About a month ago, I started posting on Facebook short
opinion pieces that I wrote during cocktail hour (roughly, between five and
seven o’clock EDT). Some of these concern
random peeves about sloppy language or how the Chicago Cubs are almost never
shown on national TV. Most address
political news that penetrated my irritation horizon during any given day . . .
and that I wasn’t moved to expand into a full-fledged, essay-length blog.
I’m compiling these a
la minute rants about politics here, mainly for my own convenience (so I
can find things without scrolling down my Facebook page) but also for my blog
readers who are not Facebook users. Here’s
the first installment. If you’d like to
read the non-political rants and the comments they generated, they’re sprinkled
throughout my Facebook page (https://www.facebook.com/deb.wyrick)

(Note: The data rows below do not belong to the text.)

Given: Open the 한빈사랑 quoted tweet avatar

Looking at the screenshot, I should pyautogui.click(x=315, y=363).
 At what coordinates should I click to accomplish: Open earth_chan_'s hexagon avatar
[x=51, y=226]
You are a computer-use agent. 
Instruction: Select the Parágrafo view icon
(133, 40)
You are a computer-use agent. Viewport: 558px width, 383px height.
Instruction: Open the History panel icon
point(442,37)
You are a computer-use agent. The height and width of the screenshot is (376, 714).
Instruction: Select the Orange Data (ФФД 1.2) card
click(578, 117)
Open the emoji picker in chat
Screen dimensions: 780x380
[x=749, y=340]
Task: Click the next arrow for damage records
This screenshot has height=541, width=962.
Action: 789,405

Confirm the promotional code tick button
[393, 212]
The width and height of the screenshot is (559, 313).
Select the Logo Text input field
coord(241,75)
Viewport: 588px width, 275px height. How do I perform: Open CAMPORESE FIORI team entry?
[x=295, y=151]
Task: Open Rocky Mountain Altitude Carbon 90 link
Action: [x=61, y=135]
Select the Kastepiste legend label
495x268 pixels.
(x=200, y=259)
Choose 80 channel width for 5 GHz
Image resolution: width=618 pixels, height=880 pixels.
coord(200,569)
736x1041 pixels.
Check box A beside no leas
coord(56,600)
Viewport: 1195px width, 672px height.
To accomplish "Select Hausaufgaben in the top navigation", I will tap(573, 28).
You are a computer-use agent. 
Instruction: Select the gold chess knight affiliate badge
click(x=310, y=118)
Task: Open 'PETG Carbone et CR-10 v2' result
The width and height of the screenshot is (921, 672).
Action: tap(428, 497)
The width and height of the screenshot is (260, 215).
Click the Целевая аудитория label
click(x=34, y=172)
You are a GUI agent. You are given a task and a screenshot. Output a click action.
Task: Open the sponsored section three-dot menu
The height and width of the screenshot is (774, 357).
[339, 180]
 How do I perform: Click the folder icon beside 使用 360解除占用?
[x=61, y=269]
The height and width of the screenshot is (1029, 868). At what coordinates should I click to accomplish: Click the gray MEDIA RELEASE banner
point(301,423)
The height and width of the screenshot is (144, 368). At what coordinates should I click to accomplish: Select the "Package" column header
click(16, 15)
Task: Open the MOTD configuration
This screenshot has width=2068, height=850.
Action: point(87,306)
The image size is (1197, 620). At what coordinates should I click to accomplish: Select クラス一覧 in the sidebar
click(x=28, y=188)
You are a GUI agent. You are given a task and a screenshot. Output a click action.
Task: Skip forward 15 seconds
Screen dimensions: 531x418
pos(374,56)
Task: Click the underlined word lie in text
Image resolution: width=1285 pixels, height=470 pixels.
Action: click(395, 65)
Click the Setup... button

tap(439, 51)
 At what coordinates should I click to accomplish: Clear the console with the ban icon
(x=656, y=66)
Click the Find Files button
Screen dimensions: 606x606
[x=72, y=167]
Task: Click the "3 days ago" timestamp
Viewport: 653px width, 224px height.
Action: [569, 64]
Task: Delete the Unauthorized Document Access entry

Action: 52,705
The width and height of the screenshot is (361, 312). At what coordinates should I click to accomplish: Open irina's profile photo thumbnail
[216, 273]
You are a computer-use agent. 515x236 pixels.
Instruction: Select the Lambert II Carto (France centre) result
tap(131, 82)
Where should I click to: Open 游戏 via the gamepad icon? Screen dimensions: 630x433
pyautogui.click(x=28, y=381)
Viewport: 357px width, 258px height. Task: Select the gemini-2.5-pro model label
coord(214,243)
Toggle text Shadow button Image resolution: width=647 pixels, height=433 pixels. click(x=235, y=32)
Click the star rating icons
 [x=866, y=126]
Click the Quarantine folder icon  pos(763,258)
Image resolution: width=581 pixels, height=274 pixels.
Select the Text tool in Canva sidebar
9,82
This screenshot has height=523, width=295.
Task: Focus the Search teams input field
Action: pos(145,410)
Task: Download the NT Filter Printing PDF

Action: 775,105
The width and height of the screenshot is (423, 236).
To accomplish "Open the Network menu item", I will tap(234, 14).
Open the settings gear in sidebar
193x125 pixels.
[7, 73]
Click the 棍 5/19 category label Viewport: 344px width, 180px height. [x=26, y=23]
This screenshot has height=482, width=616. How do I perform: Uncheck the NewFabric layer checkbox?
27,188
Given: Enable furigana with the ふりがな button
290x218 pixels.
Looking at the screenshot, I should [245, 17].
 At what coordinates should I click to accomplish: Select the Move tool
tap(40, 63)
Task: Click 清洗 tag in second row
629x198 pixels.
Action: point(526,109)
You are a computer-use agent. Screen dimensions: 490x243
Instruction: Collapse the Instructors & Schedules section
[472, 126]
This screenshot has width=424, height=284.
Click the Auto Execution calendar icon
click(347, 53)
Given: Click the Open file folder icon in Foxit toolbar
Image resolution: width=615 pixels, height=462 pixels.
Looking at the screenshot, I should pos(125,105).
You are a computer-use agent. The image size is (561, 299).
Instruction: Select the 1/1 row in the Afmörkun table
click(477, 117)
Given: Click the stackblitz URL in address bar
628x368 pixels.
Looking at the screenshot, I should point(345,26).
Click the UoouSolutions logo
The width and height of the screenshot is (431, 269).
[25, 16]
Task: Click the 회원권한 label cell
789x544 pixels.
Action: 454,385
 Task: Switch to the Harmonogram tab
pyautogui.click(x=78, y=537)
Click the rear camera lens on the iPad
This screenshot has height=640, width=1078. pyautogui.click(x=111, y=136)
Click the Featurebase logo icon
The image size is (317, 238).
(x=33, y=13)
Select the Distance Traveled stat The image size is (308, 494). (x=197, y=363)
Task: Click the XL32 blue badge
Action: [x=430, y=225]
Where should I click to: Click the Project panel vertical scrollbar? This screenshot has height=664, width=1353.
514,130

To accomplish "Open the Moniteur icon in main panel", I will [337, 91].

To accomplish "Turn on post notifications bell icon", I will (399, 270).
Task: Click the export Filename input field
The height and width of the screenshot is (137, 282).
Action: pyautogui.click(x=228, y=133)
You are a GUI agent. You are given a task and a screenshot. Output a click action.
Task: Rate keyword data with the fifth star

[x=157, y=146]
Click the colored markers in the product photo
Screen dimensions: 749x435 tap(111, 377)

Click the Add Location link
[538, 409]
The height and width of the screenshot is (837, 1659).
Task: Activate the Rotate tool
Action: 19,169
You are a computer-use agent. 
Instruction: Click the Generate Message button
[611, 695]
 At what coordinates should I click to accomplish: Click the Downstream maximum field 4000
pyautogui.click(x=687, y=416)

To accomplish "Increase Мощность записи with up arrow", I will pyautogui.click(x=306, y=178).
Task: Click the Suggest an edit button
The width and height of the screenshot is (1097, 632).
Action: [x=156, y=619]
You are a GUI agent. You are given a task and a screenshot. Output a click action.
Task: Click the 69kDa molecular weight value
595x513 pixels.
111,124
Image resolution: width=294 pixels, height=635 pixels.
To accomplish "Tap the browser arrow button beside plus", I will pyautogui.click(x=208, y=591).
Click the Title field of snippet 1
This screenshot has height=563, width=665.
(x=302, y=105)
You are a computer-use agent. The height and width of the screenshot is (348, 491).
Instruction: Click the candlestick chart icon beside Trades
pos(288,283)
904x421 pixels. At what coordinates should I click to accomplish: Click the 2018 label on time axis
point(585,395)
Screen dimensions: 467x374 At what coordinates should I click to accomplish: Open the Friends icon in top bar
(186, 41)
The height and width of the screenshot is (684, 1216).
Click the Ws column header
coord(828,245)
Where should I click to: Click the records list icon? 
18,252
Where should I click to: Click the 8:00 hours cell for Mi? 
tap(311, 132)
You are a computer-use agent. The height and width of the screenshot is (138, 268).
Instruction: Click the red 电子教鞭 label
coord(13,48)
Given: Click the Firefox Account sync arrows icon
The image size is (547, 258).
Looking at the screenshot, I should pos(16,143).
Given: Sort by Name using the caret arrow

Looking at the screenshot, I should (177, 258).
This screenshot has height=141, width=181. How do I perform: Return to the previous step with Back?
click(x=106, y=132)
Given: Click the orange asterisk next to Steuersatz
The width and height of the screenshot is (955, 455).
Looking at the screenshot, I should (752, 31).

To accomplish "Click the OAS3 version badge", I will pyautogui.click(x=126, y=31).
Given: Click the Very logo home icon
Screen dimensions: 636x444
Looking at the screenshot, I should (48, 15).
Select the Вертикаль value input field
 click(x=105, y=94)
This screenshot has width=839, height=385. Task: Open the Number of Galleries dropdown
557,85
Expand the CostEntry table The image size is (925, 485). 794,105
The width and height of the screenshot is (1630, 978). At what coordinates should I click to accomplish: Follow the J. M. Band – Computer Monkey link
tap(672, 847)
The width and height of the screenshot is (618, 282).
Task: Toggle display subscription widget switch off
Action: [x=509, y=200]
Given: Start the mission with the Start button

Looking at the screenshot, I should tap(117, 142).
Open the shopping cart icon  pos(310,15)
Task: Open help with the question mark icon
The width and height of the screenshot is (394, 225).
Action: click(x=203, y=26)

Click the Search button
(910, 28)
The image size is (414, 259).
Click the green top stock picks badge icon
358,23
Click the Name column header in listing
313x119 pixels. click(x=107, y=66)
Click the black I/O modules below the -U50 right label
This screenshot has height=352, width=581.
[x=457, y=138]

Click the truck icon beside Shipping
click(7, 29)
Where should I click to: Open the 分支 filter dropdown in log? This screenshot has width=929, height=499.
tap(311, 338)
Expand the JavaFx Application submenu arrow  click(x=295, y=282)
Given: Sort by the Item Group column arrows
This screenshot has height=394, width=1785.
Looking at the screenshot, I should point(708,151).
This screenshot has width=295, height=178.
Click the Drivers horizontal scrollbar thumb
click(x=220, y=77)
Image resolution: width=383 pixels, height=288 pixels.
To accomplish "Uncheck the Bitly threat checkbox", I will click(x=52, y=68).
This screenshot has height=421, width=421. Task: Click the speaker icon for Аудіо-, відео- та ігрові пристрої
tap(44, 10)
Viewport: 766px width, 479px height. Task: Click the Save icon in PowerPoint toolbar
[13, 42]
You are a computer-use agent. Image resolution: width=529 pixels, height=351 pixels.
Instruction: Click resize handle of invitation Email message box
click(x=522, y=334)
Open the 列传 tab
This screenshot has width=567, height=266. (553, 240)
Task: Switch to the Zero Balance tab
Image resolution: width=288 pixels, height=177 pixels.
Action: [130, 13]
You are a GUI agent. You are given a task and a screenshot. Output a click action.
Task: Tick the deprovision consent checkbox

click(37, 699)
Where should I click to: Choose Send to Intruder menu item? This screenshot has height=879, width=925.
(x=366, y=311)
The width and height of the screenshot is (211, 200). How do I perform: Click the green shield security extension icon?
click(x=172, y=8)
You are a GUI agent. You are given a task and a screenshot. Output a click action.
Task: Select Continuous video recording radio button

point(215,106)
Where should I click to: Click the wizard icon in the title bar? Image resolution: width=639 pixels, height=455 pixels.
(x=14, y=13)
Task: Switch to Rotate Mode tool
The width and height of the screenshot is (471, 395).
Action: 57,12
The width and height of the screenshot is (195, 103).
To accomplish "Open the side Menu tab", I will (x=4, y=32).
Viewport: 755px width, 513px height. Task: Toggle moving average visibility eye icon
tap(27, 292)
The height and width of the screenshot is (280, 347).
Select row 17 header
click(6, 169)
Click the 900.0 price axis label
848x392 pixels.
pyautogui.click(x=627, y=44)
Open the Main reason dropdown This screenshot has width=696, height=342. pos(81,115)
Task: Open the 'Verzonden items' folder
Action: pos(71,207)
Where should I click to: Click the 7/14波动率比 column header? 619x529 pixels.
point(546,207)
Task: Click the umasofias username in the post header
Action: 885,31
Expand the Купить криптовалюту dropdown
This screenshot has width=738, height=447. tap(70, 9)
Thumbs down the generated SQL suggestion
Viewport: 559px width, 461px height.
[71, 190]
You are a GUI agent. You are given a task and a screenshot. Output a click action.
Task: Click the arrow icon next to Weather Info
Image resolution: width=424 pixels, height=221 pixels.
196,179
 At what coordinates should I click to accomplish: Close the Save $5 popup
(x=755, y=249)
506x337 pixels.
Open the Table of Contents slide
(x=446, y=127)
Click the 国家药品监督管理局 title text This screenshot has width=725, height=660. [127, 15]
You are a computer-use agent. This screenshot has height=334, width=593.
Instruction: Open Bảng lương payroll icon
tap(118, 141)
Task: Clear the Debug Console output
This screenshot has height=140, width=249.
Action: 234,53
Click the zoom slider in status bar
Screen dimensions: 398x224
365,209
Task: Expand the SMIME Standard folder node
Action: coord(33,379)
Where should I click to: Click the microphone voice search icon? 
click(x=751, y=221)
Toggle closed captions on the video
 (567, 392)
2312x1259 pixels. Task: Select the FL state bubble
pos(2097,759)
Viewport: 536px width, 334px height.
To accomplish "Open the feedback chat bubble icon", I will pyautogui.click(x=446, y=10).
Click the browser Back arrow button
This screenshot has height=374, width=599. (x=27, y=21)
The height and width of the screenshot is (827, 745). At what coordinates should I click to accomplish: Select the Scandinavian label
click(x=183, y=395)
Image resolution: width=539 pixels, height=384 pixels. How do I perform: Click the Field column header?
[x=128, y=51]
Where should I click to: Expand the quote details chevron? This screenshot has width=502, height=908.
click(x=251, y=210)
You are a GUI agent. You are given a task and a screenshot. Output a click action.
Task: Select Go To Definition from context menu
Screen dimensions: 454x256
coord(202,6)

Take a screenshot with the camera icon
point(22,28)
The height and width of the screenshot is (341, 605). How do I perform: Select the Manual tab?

along with other goodies like ‘bad gospel music album covers’ contests.
April 25
Today's
cocktail hour rant: the 'no competition' pact between Cruz and Kasich has to be
about the dumbest move in a campaign season defined by dumb. Not only is it too
late, it's too public. Trump has been chortling about it all day, as it
reinforces his braying complaints about a rigged system. Further, it has
spurred him to embrace his inner Triumph the Insult Dog even more tightly,
yoking Lyin' Ted to Piggy Kasich ("I have never seen a human being eat in
such a disgusting fashion"). If flop sweat took down Rubio, couldn't bad
table manners take down Kasich?
April 27
So much
to choose from, so little time between drinks. Tonight's cocktail hour rant:
listening to the interminable 'event' in which Ted Cruz announced Carly Fiorina
as his potential running mate, I counted about umpty billion references to God,
faith, prayer, and religious values. Yoking Dominionist theology with radical
American exceptionalism a la Cruz is a very bad idea, plus Fiorina seems not to
be a current churchgoer, so shut up, Ted. Also, I can't predict what Trump's
insult moniker for Carly will be: Cashiered Carly? Triple-loser Carly? Fiorina
the Failure? None seems catchy enough.
April 28
It's
hailing outside, which doesn't make for a cozy cocktail hour. Due to local
conditions, this will be a local-ish rant. I finally read the entire transcript
of State Senator Buck 'keep North Carolina straight' Newton's pep talk. Not
only is he bigoted and ignorant, he makes absolutely no logical sense. I
believe he's channeled Sarah Palin's oratorical style. "Now it’s been said
that there are many, many, many, many more sexual predators on the sex offender
list than there are transgender people. And we can all feel sympathy for folks
who are having difficult times, because we all know folks that have a difficult
time, whether folks are struggling with drugs, are struggling with their
marriages, figuring out what it is that they’re supposed to be doing in life.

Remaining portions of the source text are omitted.